A un cerbiatto somiglia il mio amore,  di David Grossman.  

Qualche osservazione ulteriore e aggiuntiva.

Quando i bambini scoprono quanto è inaspettatamente ingiusto, brutto e crudele il mondo. E il male non è soltanto fuori e intorno, ma anche dentro il cerchio apparentemente perfetto e protettivo della propria famiglia.  (L’orrore per la scoperta che la carne portata in tavola è il risultato dell’uccisione sistematica e cruenta di animali pacifici e inermi… “E voi accettate e partecipate! Ma allora finora mi avete fatto credere e mentito! E potreste essere veramente capaci di tutto e del peggio!”). E i bambini reagiscono choccati, con incredulità e collera, convulsioni e febbre altissima; ed elaborano le loro strategie di sopravvivenza, i loro rituali di sottrazione, riparo e scongiuro. (Ofer, di nove anni, che aiuta il fratello maggiore Adam, di 13, a uscire dal labirinto infestante dei tic compulsivi chiedendo e pretendendo di partecipare attivamente per farsene carico: all’inizio di uno, poi di una parte piccola e minoritaria, poi via via più grande e infine assumendoli in proprio tutti. Agendo così sulla base di un gioco che è anche l’unico principio sano e vitale che noi umani abbiamo a disposizione in presenza e a contatto del dilagare del male: e cioè farci solidalmente carico di una parte e di un pezzo del problema, ciascuno concretamente partecipe e attivo). 

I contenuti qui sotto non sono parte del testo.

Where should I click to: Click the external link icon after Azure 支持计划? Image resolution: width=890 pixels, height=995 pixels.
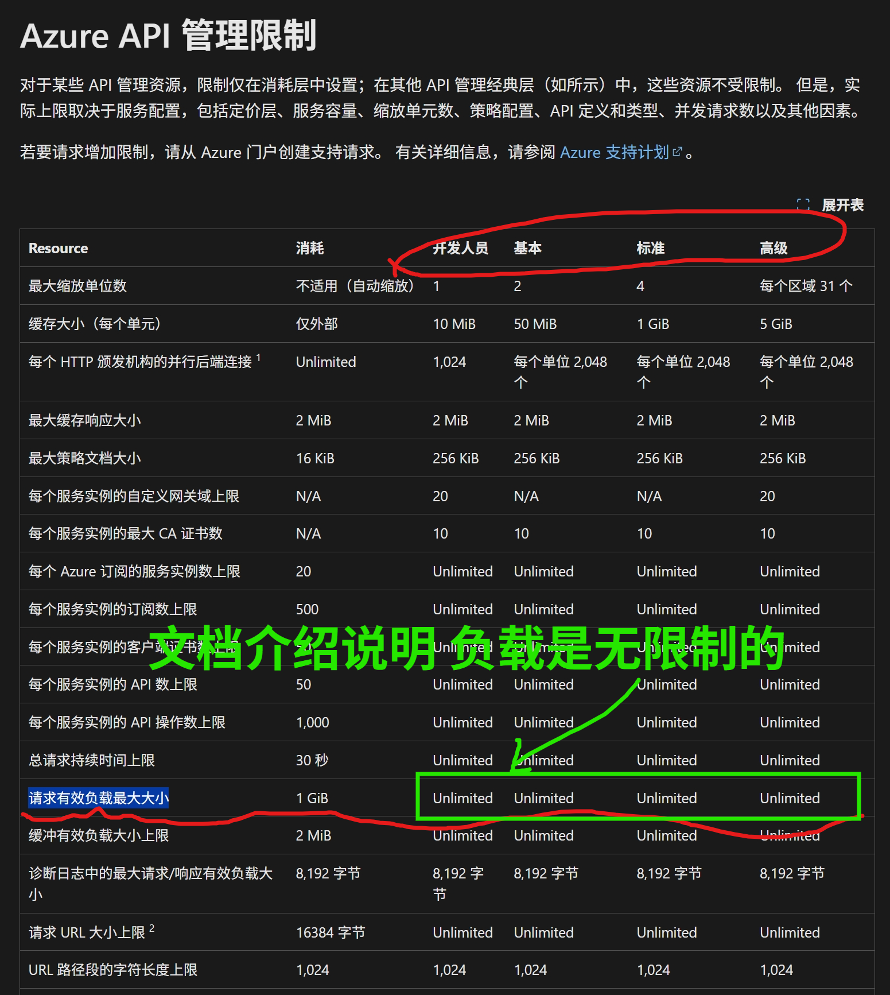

Grossman rivolge sulla scena delle gesta famigliari, sugli intrecci di dinamiche fitte e complesse, dei suoi picchi sublimi e dei terribili abissi, uno sguardo da Adamo primordiale, vergine e puro, analitico ed esaustivo. Ne sviscera ogni dettaglio e aspetto, con una profondità e leggerezza che lasciano stupefatti. E induce a riflettere e a chiedersi: in una foresta così torta e ramificata e avvolgente, così assediante e nello stesso tempo necessaria, chi insegna il mestiere di genitore, di figlio e figlia, di fratello e sorella?  Chi offre una qualche bussola  per orientarsi  tra equivoci e malintesi, tra attese e delusioni, fantasmi e proiezioni, tra odii mortali e rapinose attrazioni,  per trovare una mai definitivamente stabile misura di equilibrio, di accettabile compromesso? 

(E però: come mai tutta questa straordinaria conoscenza e sapienza, che evidentemente arriva a Grossman da un accumulo di esperienza che solo un popolo così coeso e di lunga durata poteva produrre, non ha evitato a quello stesso popolo le peggiori offese e persecuzioni, e ancora oggi si ritrova guidato da un gruppo dirigente oltranzista, inadeguato e incapace di perseguire i suoi legittimi fini con le necessarie mediazioni e compromessi?)

La seconda parte del libro è imperniata sulla scelta di Orah, la protagonista che, non riuscendo più a restare chiusa in casa in attesa di eventi che potrebbero rivelarsi tragici, decide di compiere un lungo viaggio a piedi accompagnata da Avram, suo grande amico e padre di uno dei suoi figli.  La camminata per chilometri e chilometri quotidianamente percorsi serve di binario e stimolo per dare il necessario e incessante dinamismo ai pensieri, alle riflessioni, agli scambi e alle osservazioni, al continuo flusso di emozioni magistralmente raccontate. E il variare dei paesaggi, la descrizione meticolosa e sapiente del mondo vegetale, animale e minerale che via via scorre e scompare dinanzi ai loro occhi, è così vivida e concreta, che a noi che leggiamo sorge e progressivamente si irrobustisce la smania di allestire sveltamente uno zaino e metterci anche noi in cammino per giorni e settimane insieme ai protagonisti.  

La lettura di questo libro continua ad essere per me una esperienza intellettuale ed emotiva affascinante, un vero e proprio viaggio sapienziale dentro il mondo e dentro noi stessi. Le cose che si leggono sull’esperienza dello stare dentro e del fare insieme famiglia, malgrado tutto quello che al proposito è stato detto da molti e sempre e dovunque, appaiono come dette per la prima volta, dette comunque in modo tale da apparire nuove di zecca. Viene da pensare che un tale libro dovrebbe essere proposto in lettura in classe da tutti gli insegnanti dei licei, perché libro necessario a compiere il viaggio di iniziazione e formazione alle cose fondamentali del vivere umano.